◆ **READING TEXT**:

High frequency electrical connector

Abstract

An electrical connector includes an insulative housing having a reception surface for receiving a complementary connector, an engaging surface opposite the reception surface for connecting with an external cable including a plurality of cable lines, and a plurality of receptacles formed in the insulative housing in communication with the reception surface and the engaging surface. A plurality of contacts are respectively received in the receptacles of the insulative housing and each contact has a reception portion for electrically engaging with the corresponding cable line of the cable. First and second shieldings secured together enclose the insulative housing and at least one end of the first and second shieldings is secured to a peripheral edge of the reception surface of the insulative housing. A positioning member is adapted to be received between the engaging surface of the insulative housing and the two shieldings to abut against the engaging surface of the insulative housing, wherein passageways are defined in the positioning member in communication with the receptacles and retain the cable lines therein. The positioning member prevents sputtered plastic particles from entering an interior of the insulative housing via the engaging surface during formation of a plastic shell which encloses the two shieldings.

Description

BACKGROUND OF THE INVENTION

1. Field of the Invention

The present invention relates to a high frequency electrical connector, and particularly to an easily configured high frequency electrical connector which is durable and can effectively reduce noise.

◆ **REQUIREMENTS**:
1. Answer these questions using the connector patent text:
(a) What surface is the engaging surface of the insulative housing opposite to?
(b) During formation of the plastic shell, what does the positioning member prevent sputtered plastic particles from doing?
(c) According to the field of the invention, what can the connector effectively reduce?
2. Copy the connector patent text from "1. Field of" up to and including "effectively reduce noise.".
3. Carry on the patent text about the high frequency electrical connector, beginning after its last sentence.
The listing that comes next is separate from the patent text on the high frequency connector.

◆ **DATA RECORDS**:
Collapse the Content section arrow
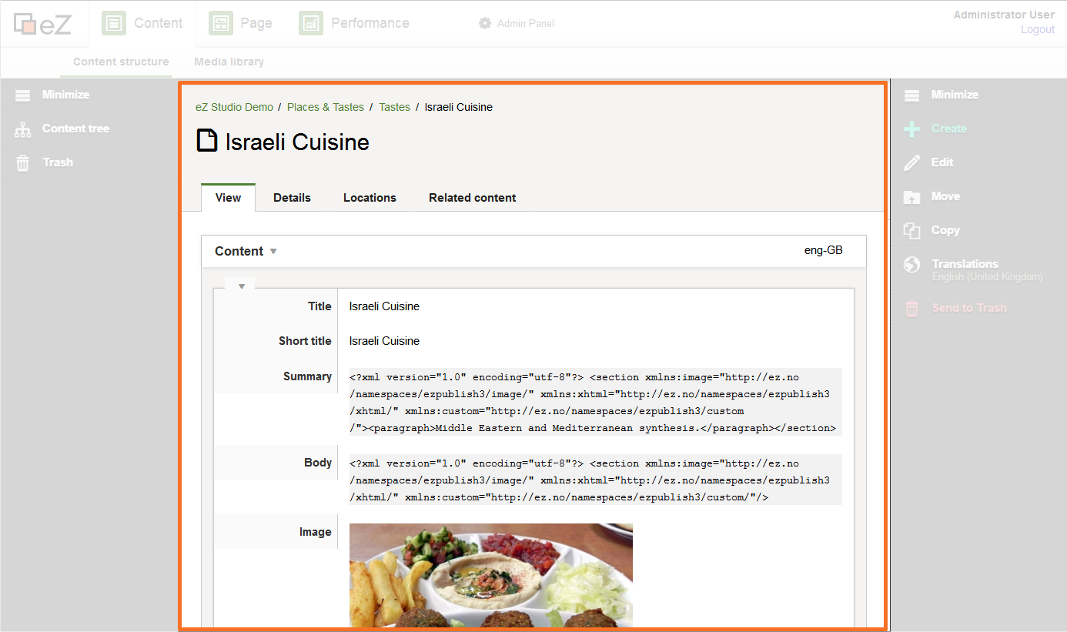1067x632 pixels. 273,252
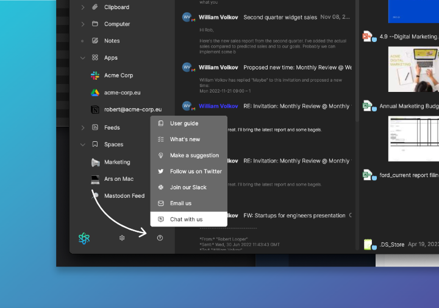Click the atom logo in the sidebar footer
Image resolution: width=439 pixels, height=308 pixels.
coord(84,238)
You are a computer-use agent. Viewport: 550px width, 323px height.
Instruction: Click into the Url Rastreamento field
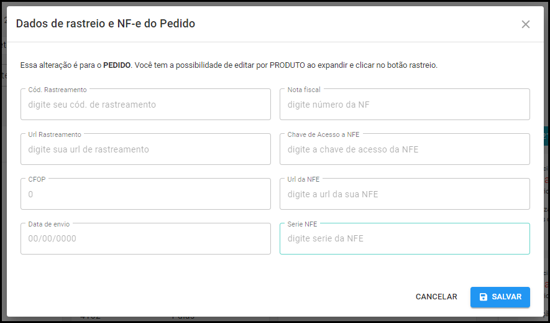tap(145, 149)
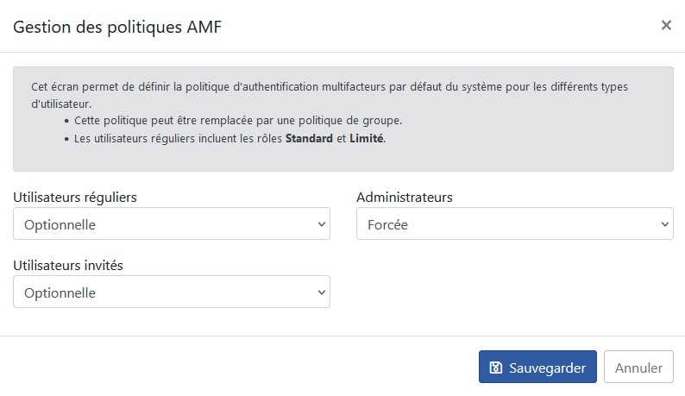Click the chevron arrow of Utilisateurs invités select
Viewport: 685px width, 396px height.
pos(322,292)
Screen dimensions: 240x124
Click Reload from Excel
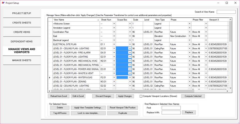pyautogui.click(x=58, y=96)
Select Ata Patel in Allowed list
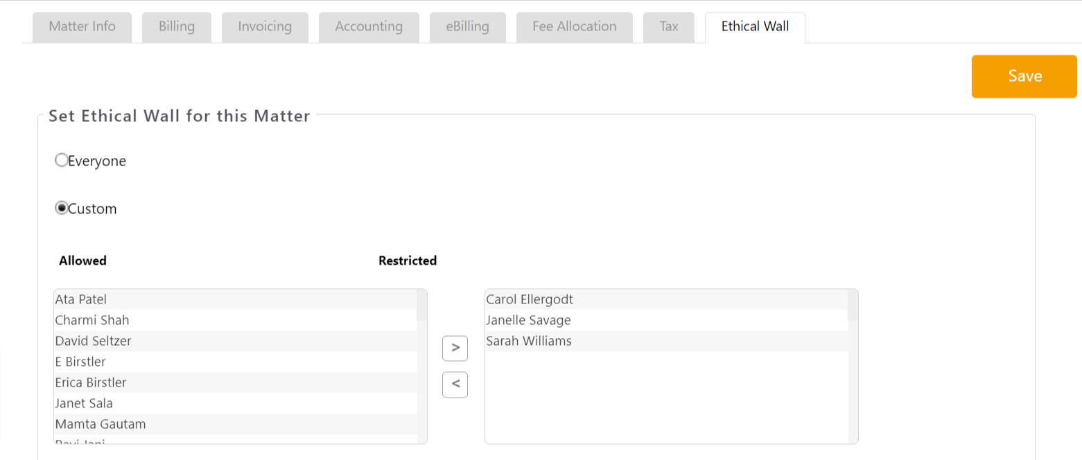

◆ **THE ANSWERS**:
1.
(a) The reception surface.
(b) It prevents them from entering an interior of the insulative housing via the engaging surface.
(c) Noise.

2.
1. Field of the Invention

The present invention relates to a high frequency electrical connector, and particularly to an easily configured high frequency electrical connector which is durable and can effectively reduce noise.

3.
2. The Prior Art

Conventional electrical connectors of high frequency input/output devices have structures similar to standard electrical connectors which comprise an insulative housing, a plurality of contacts received in the insulative housing, and one or more shielding members enclosing the insulative housing for suppressing noise. Other features of conventional high frequency connectors include the contacts thereof electrically connected between a cable and corresponding number of contacts of a complementary connector, and a shell or the like provided to enclose the shielding. Manufacture of the conventional electrical connector is laborious due to the above features which result in the following disadvantages:

i) plastic particles are sputtered during formation of the shell and tend to enter an interior of the insulative housing via the cable or the passageways of the housing thereby adversely affecting the electrical connection between contacts of the electrical connector and a complementary connector.

ii) The insertion end of the electrical connector is apt to deform due to friction from repeated insertions/detachments of the complementary connector thus diminishing the retention capability of the contacts received in the insulative housing which in turn weakens the electrical connection between contacts of the electrical connector and the complementary connector.

Therefore, an improved high frequency electrical connector is required which can overcome the disadvantages of the conventional electrical connectors.

SUMMARY OF THE INVENTION

The primary purpose of the present invention is to provide an improved high frequency electrical connector which can prevent plastic particles from entering an interior thereof during formation of an enclosing shell structure of the electrical connector.

Another purpose of the present invention is to provide an improved electrical connector which is capable of fixing contacts therein in position and firmly securing a cable connected thereto during repeated insertions/detachments of a complementary connector.

Another purpose of the present invention is to provide an improved high frequency electrical connector which can suppress noise by means of a shielding enclosure.

Another purpose of the present invention is to provide an improved high frequency electrical connector having a shielding member attached to a reception surface of an insulative housing thereof for protecting the housing from becoming worn due to repeated insertions/detachments of a complementary connector.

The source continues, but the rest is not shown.